I wanted to focus on the energy of my own body, to work on its enhanced presence. I was looking for ways in which I could be present on the stage almost all the time and I wanted to see whether I could help myself to approach each performance more readily. That is why the beginning of “Cartography” is a choreographed dancer’s rehearsal for the show. Dance needn’t always be direct. Dance can be a dance of certain parts of the body, without the presence of the eyes. I was interested in the counterpoints of rhythm, rather than in our relations. I wanted to give Maja complete freedom to focus on her own body alone, on the experience that she was receiving through the meridians. Since we had hair hanging over our faces, we could also focus on developing our peripheral vision. I found it interesting how it was becoming primary and how it made you concentrate more and become more aware of the body that was standing next to you. We were more present. I also expected a certain type of presence from the audience and if it was not there – the show was not there either.

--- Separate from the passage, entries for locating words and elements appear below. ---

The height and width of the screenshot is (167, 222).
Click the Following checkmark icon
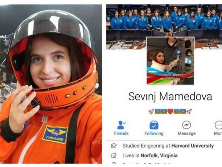pyautogui.click(x=154, y=125)
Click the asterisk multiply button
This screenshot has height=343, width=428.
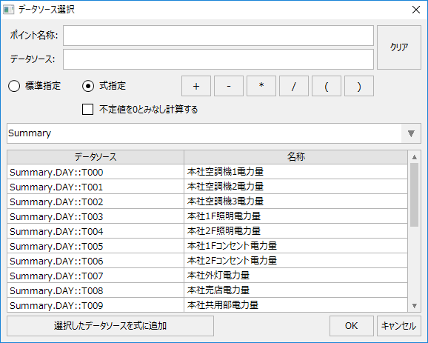tap(261, 86)
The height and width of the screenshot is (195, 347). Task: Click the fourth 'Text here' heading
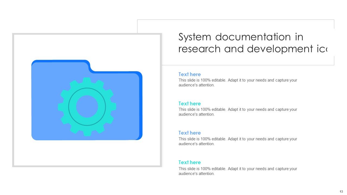tap(189, 162)
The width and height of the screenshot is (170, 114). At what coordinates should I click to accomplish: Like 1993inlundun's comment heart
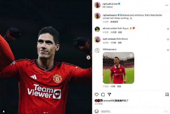click(x=168, y=50)
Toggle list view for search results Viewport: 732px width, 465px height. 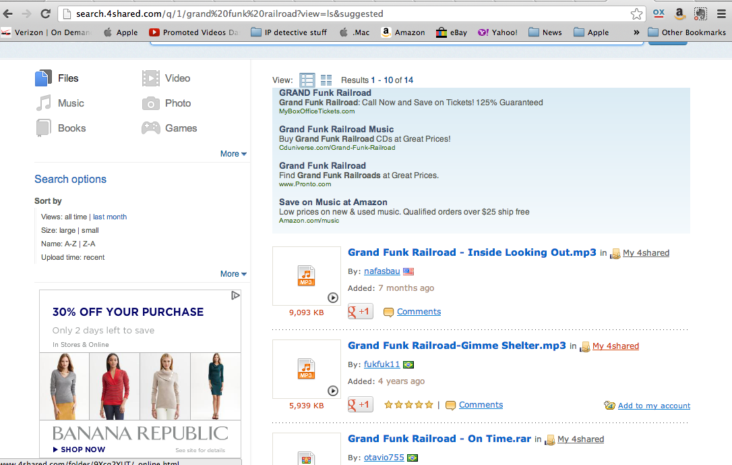[307, 80]
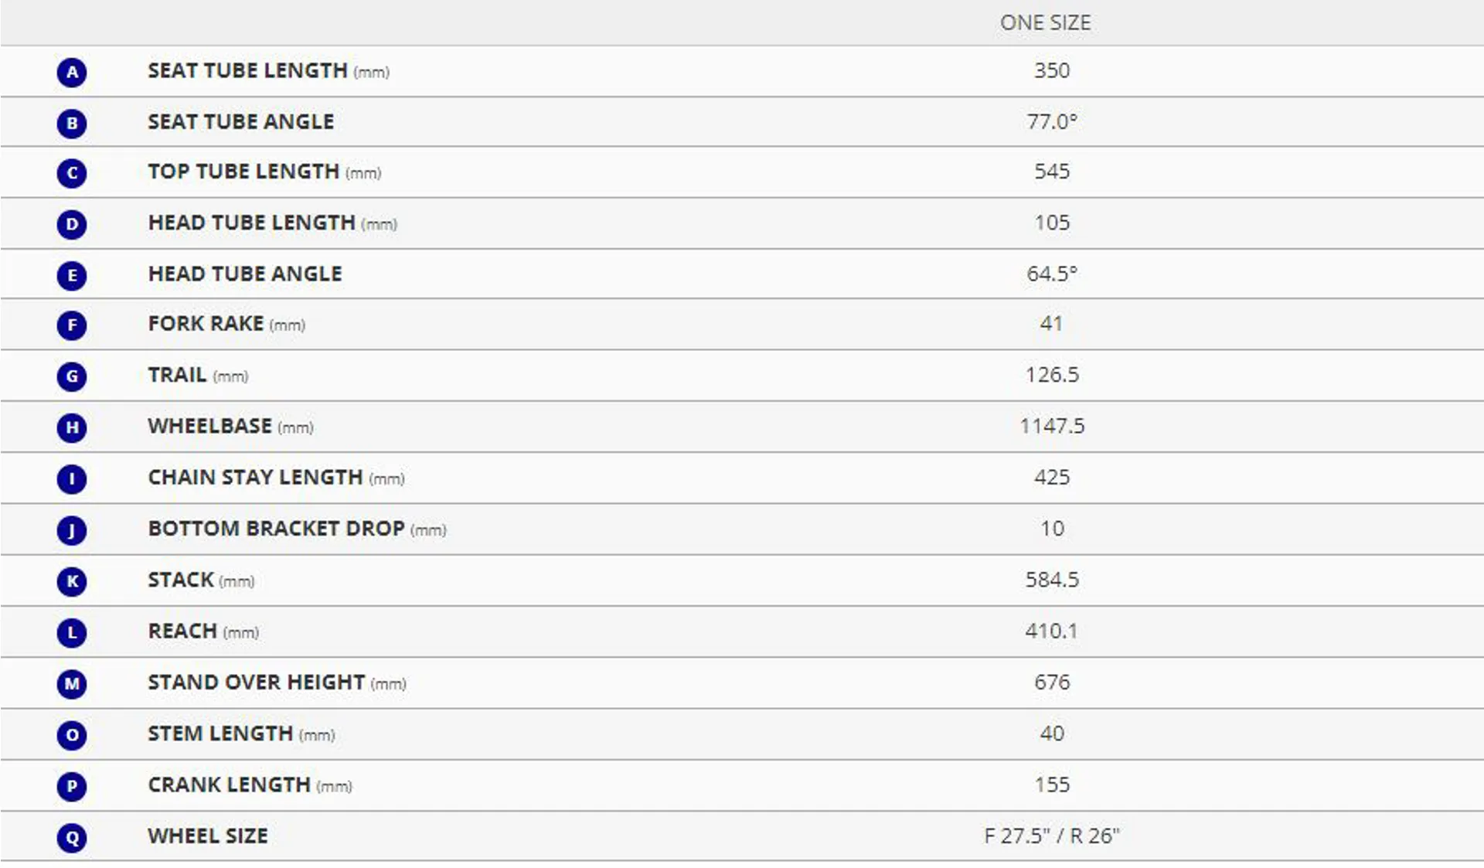The image size is (1484, 868).
Task: Select the C circle icon for top tube
Action: tap(72, 173)
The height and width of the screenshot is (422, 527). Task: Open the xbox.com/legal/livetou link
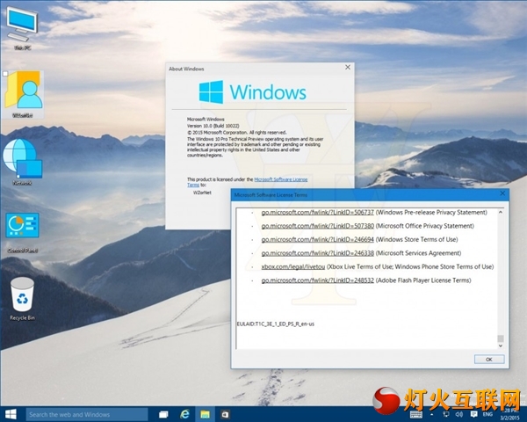298,266
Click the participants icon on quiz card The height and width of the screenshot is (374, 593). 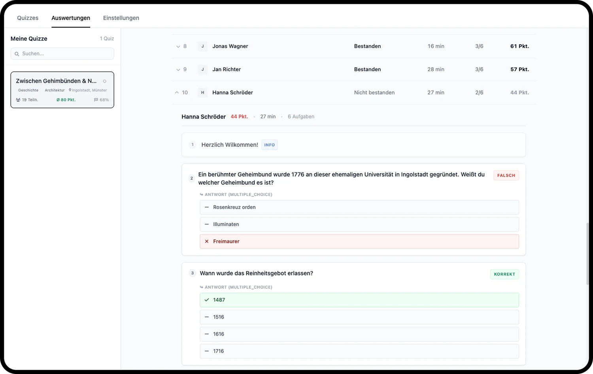point(18,100)
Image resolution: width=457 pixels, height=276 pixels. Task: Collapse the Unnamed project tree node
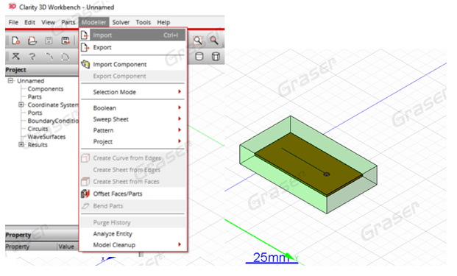pyautogui.click(x=10, y=81)
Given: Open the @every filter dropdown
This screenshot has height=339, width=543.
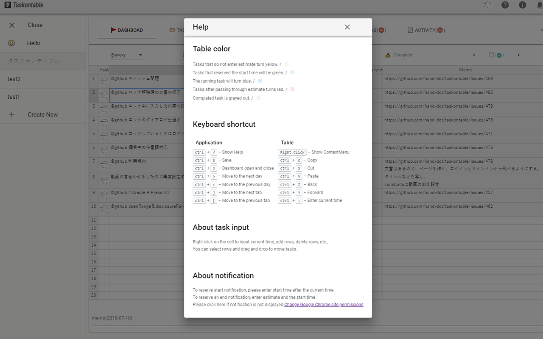Looking at the screenshot, I should (x=127, y=55).
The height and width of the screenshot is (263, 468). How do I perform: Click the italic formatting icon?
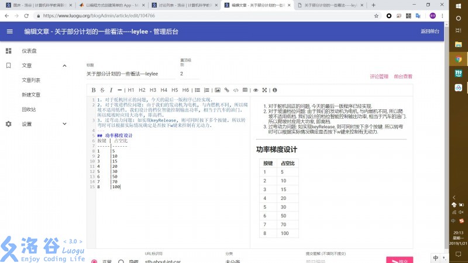[111, 90]
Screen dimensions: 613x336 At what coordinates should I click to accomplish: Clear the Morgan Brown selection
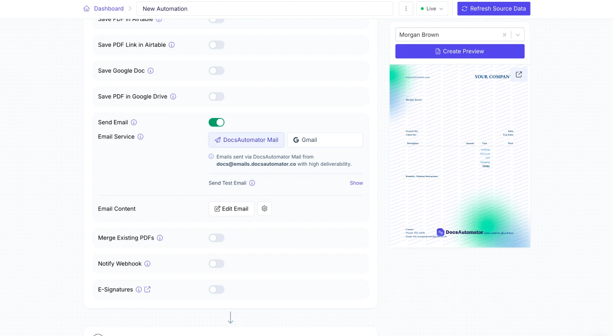pos(505,35)
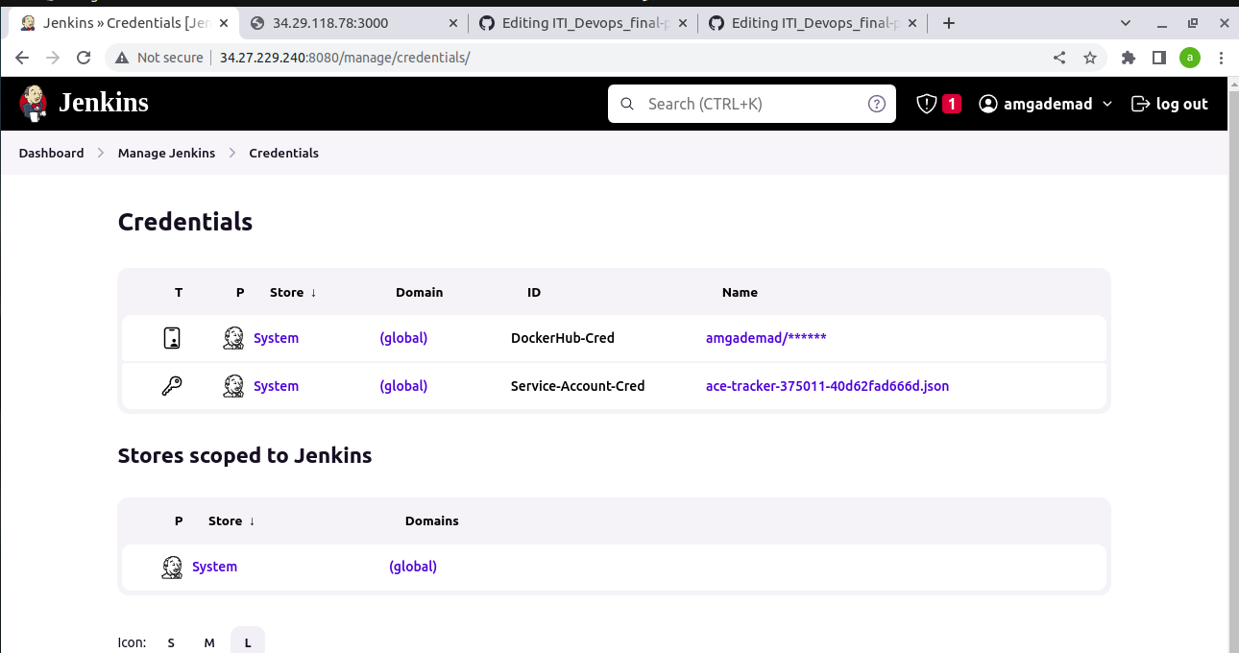The width and height of the screenshot is (1239, 653).
Task: Open the security warnings notification bell
Action: tap(926, 103)
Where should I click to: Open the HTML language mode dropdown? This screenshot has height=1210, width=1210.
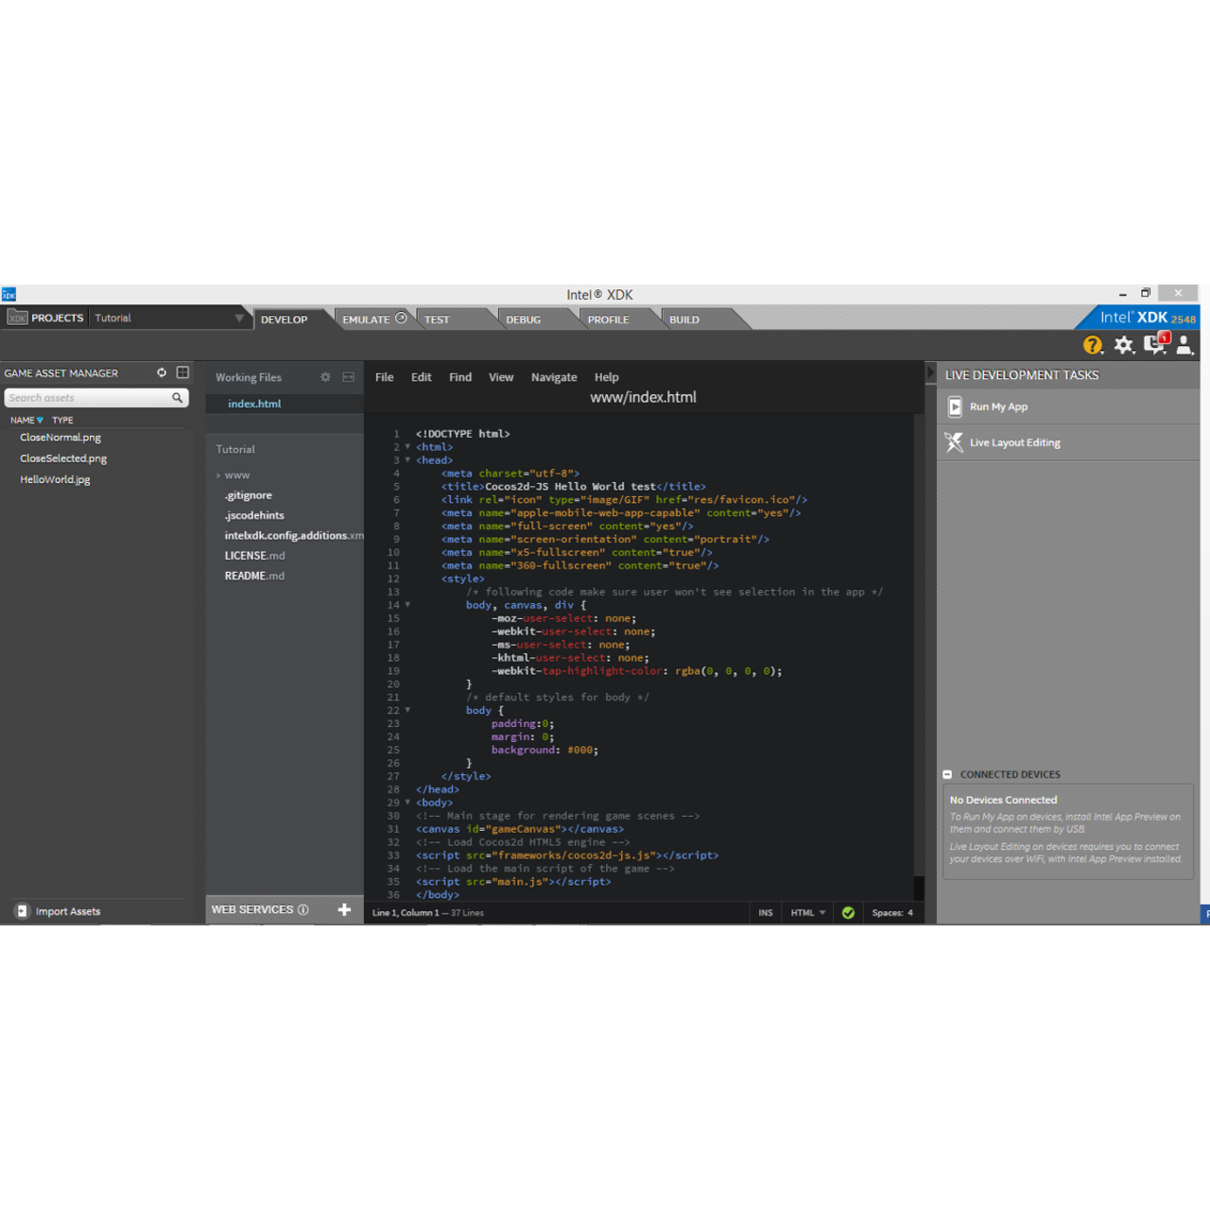pyautogui.click(x=807, y=913)
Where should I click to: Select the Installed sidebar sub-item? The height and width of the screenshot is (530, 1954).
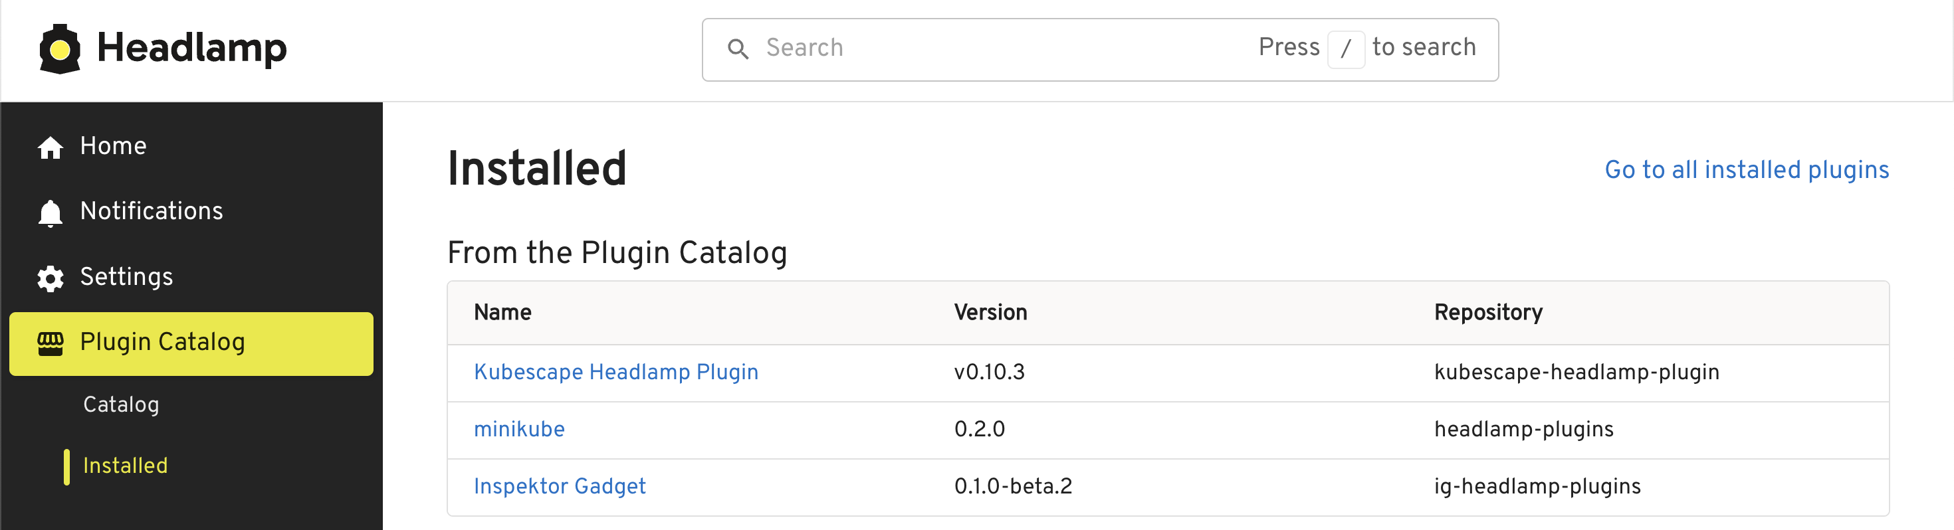[x=125, y=466]
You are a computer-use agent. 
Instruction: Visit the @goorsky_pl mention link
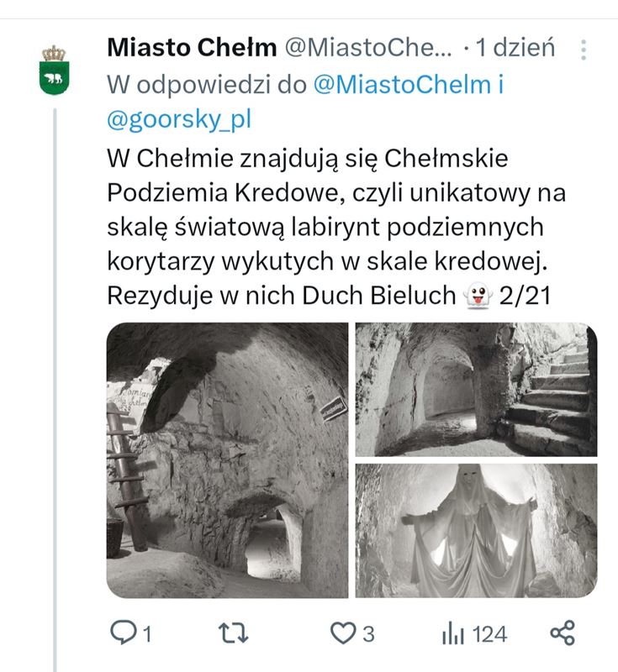pos(179,119)
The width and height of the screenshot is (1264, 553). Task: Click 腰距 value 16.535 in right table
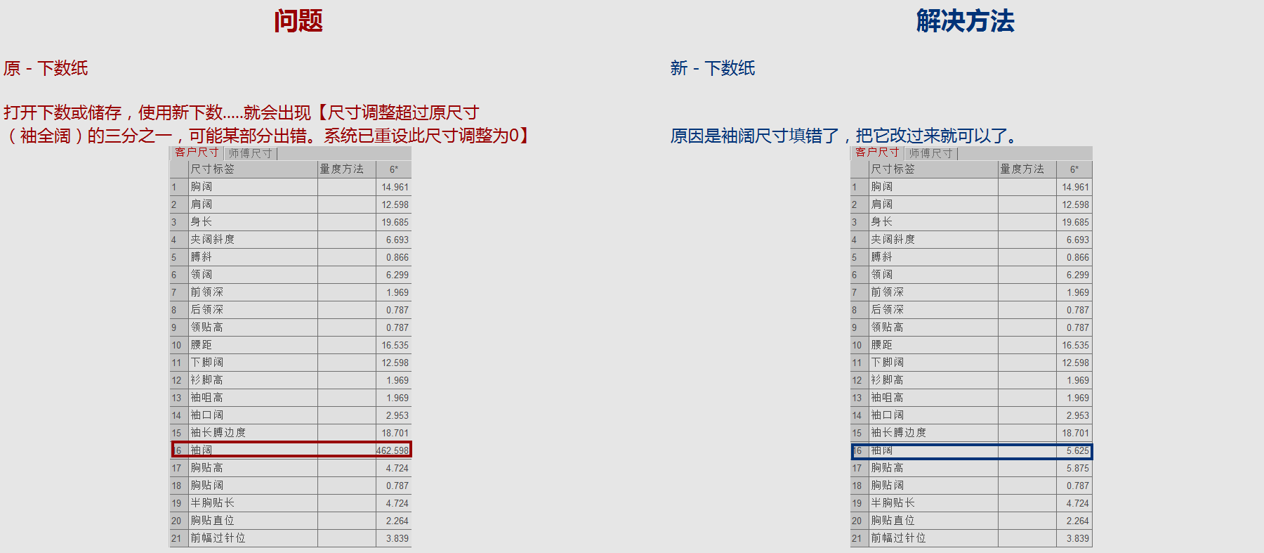tap(1074, 345)
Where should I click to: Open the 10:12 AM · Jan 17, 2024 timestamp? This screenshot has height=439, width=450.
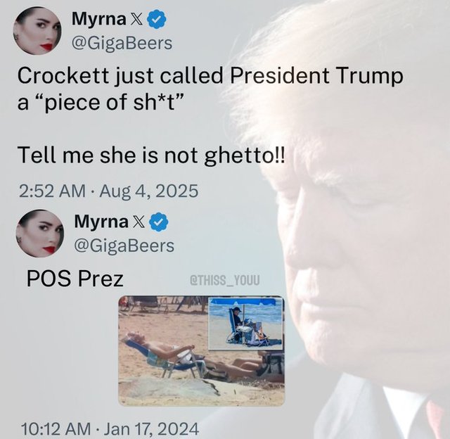110,429
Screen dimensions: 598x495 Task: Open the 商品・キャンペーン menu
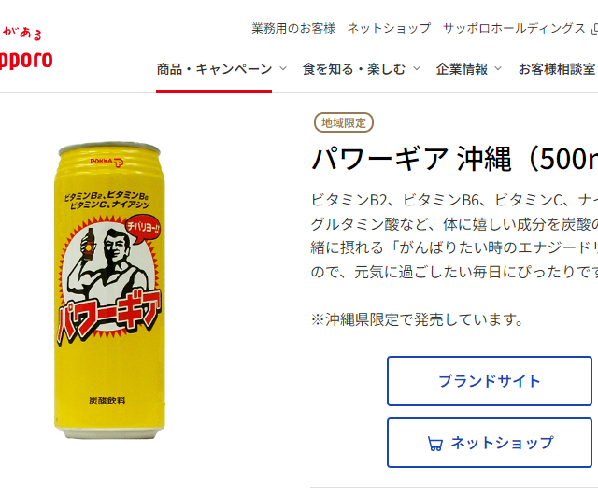pos(214,69)
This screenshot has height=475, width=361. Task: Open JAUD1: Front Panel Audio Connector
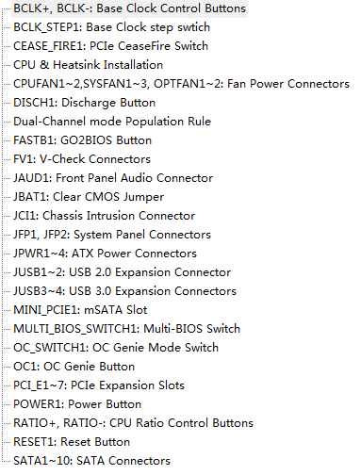point(113,178)
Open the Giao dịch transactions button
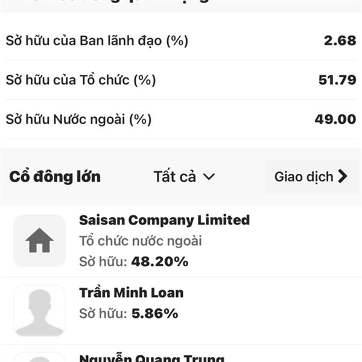Image resolution: width=362 pixels, height=362 pixels. point(311,177)
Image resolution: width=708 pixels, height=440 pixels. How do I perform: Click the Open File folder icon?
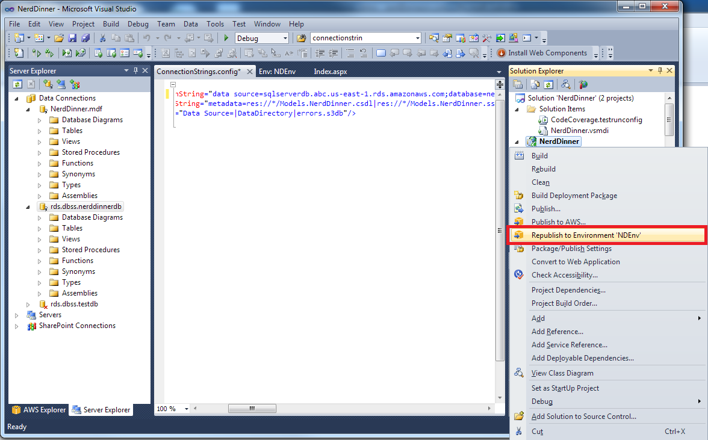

The process of communication requires an exchange of information. I think that the theatre process is rarely communicational in this respect. Have you reached certain conclusions about that after “Cartography”?
I was not guided by the question of an ideal dance event and I was not burdening myself with the end product. I was interested in successful communication within the team of authors. I was looking for the ways in which I could bring my idea and my reflections closer to the others. I was offering myself a chance to concentrate on the process. I wanted to be honest to myself and the work I was doing. I focused on myself and I didn’t feel any need of humouring the audience. I wanted to direct the spectators to reflect upon themselves and their own position during the show. I wanted to leave them enough time for that. That sort of communication is what I am interested in.
Is there a continuity between your first work and the present interests, or rather, what are your current preoccupations? You have mentioned the inner approach to the movement, the relationship between two bodies in space, the reduction of bodily expression, the elimination of face, the sonority of performance... Which of these processes are still preoccupying you?
I’ve been working on a new show for some time now. This time I would like to cooperate with three dancers, three completely different bodies. I’m interested in the way in which different bodies function in the same sort of physicality and what they produce differently. The topic of the meridians will still be present as a part of the process, because I want the performers who work with me to have the same experience. I will keep working on the presence of the body on the stage and insist on such tasks. I’m interested in corporal expressivity, but not the expression that is imposed from the outside, especially when it shows on the face. I’m interested in the way the movement itself conditions the facial expression, without it being imposed from the outside or caused by emotions. In “Cartography”, I approached this issue with the hair theme and with hiding the face, but here I want to achieve it with physical action and reaction.
If you could change something in your everyday practice, what would that be?
My everyday practice has been mostly physical. Dance training and rehearsals. What is still missing is the choreographic practice, dedicating a certain amount of time to the recapitulation of the process, to preparation, reflection, and documentation. To be sure, all that is going on, but still not in a sufficient or satisfactory measure that I could call systematic. There are notes that only I can decode, but they do not track the process in any reusable sense. Dance training implies specific everyday work that is rarely questioned, since you have already mastered that part, but when you take more responsibility as an author, it is necessary to shift the focus to those activities that this responsibility implies. I want to shift my focus in that sense. But that is a process that will last for some time and I don’t want to falsify it or to accelerate it artificially. It is a part of my path as an artist.